Influence of space charge on the scale-up of multiplexed electrosprays

The effect of the space charge of the homopolarly charged droplets in a system of multiplexed electrosprays is investigated. The system consists of a microfabricated liquid distributor with multiple electrospray sources held at a high voltage, a nearby extractor electrode plate held at an intermediate voltage, and a grounded electrode further downstream. The system is very compact, with a spatial density as large as 250sources/cm2. Experimentally, we observed that the system performance was limited by the occurrence of path reversal of the satellite droplets, accumulating on the extractor electrode, flooding it and ultimately causing the electrospray to cease operation. To prevent this phenomenon, hereafter referred to as satellite trapping, and “sweep” the satellites downstream, the driving field between the extractor electrode and the ground must be increased.
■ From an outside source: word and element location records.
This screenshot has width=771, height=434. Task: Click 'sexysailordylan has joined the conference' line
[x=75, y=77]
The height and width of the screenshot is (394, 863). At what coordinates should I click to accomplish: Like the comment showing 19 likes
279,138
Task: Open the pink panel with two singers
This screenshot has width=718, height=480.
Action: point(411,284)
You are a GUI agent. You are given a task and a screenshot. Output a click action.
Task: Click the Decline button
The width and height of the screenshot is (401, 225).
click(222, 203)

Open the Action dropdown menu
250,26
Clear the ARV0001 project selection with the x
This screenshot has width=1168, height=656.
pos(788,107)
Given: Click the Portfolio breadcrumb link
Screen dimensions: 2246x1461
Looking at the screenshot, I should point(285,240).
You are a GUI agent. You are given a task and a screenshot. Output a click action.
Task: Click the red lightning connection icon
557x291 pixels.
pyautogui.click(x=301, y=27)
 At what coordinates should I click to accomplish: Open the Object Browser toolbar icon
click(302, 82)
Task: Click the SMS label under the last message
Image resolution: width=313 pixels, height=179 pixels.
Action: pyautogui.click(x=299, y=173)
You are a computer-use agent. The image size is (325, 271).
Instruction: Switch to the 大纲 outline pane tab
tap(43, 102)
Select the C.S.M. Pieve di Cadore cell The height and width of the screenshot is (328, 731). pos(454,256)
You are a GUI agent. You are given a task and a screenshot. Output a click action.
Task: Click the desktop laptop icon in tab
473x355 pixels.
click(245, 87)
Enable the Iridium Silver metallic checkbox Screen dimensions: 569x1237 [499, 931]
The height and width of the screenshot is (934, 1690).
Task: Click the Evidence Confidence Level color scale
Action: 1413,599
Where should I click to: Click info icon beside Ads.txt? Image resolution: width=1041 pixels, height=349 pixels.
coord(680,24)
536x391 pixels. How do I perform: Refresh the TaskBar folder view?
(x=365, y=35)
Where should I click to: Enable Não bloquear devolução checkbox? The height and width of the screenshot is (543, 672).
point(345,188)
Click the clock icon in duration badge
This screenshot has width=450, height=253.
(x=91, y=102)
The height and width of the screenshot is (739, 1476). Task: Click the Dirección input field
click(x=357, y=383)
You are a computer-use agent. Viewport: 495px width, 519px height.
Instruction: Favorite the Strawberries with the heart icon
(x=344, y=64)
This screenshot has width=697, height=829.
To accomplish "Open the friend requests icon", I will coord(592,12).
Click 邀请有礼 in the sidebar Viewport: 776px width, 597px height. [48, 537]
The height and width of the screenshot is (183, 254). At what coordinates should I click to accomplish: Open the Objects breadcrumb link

The system behavior was modeled by a simple line-of-charge approximation, which was validated by a more detailed Lagrangian model and by experiments on an individual electrospray. Subsequently, the line-of-charge model was extended to the multiplexed system yielding a satisfactory comparison between the computed minimum driving field that is necessary to prevent satellite path reversal and experimental values. Additional analytical approximations of the multilines-of-charge model yielded a scaling law showing the dependence of the space charge on: (i) the primary droplet residence time, (ii) the current emitted per unit area, and (iii) a dimensionless parameter, αα, that is the ratio of the distance between the extractor electrode and the ground electrode to the distance between neighboring nozzles. As a result, guidelines for the design of multiplexed electrosprays are established on a fundamental basis, without the need for costly and empirical microfabrication prototyping.